On Jun 28, 2011, at 3:22 AM, Jakub Zawadzki wrote:
> Btw. I know that nowadays I'm the only one who uses non-utf locales on console,
> but when we print on console (stdout/stderr) I think we should use strerror() from libc,
> i.e. strerror() which don't recode message to utf-8.
It's more complicated than that.
There are many source of strings in the non-GUI output of the programs in the Wireshark suite:
the message text itself - that's generally ASCII;
file names - internally to those programs, those are in UTF-8;
error strings for errno values and signal-name strings from signals - those might be in the current locale for strerror()/strsignal() and would be in UTF-8 with g_strerror()/g_strsignal();
etc.
In addition, the non-GUI output of the program can be sent either to the terminal or to files.
Output to the terminal should be in whatever character set the terminal expects. I'm not sure what would indicate the character set the terminal expects. On my machine, the "terminal" is Terminal.app, and can handle UTF-8 output; on other UN*Xes, in the GUI, it's probably similar.
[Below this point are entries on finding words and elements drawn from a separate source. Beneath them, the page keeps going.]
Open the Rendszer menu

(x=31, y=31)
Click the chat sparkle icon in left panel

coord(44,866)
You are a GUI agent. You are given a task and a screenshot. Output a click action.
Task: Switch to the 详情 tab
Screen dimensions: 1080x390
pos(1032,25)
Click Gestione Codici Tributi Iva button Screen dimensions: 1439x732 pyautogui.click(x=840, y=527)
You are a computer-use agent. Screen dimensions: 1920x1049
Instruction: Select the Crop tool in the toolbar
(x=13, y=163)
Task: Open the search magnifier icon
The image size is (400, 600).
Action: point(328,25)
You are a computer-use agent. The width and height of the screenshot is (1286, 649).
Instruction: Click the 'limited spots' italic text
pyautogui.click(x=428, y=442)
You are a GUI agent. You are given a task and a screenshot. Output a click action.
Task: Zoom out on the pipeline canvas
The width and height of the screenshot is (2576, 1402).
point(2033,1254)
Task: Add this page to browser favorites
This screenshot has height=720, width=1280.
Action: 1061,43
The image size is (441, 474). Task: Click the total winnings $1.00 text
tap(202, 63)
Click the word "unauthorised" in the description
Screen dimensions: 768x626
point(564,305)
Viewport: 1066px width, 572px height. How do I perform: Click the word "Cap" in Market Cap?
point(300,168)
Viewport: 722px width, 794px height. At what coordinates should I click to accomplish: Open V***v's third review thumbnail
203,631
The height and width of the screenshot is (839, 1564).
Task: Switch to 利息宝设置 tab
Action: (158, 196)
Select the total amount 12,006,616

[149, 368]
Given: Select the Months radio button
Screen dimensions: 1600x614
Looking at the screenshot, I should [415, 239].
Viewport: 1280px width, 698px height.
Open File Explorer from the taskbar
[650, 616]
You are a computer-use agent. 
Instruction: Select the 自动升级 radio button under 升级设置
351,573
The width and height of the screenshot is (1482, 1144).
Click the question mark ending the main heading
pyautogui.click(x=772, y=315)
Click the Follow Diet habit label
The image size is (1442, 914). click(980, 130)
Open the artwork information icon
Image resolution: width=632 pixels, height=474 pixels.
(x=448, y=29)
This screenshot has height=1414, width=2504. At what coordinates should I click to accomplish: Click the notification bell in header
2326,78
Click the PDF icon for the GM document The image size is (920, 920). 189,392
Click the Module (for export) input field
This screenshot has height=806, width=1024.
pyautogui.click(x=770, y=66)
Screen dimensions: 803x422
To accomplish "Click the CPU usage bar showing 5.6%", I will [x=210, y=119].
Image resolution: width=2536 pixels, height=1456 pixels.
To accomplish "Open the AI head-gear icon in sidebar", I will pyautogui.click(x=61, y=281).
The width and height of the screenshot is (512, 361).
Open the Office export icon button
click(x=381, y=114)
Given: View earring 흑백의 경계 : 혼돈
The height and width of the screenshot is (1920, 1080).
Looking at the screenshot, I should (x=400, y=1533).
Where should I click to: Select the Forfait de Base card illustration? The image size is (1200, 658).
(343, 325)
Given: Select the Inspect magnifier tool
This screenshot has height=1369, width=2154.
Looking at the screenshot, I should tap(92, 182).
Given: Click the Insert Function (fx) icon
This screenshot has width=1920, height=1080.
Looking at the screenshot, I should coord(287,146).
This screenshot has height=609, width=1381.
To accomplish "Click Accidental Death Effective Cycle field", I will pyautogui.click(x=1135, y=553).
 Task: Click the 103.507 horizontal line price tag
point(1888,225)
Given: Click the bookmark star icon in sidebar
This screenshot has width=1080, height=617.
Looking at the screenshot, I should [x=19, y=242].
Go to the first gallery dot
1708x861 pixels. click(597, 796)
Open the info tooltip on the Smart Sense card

For consoles (which I'm using here to mean "no GUI, just the console of a workstation/personal computer") it might be less capable. For real terminals, it's almost certainly less-capable; I'm not sure whether there's ever be a real serial-port terminal that handles UTF-8. I don't know what the various terminal emulators for Windows, e.g. cmd.exe, do.
Output to files, whether it's the result of redirecting the standard output or error of a command-line program to a file, or of one of the "export to a text file" operations in Wireshark, or..., is another matter. It might be that the character encoding should be the same as would be used on a terminal.
In any case, that means that using strerror() is probably not going to be sufficient to fix the problem. What we might want to do is use UTF-8 everywhere we can, and, for non-GUI output, convert to the appropriate character encoding - whatever that might be - at the last minute.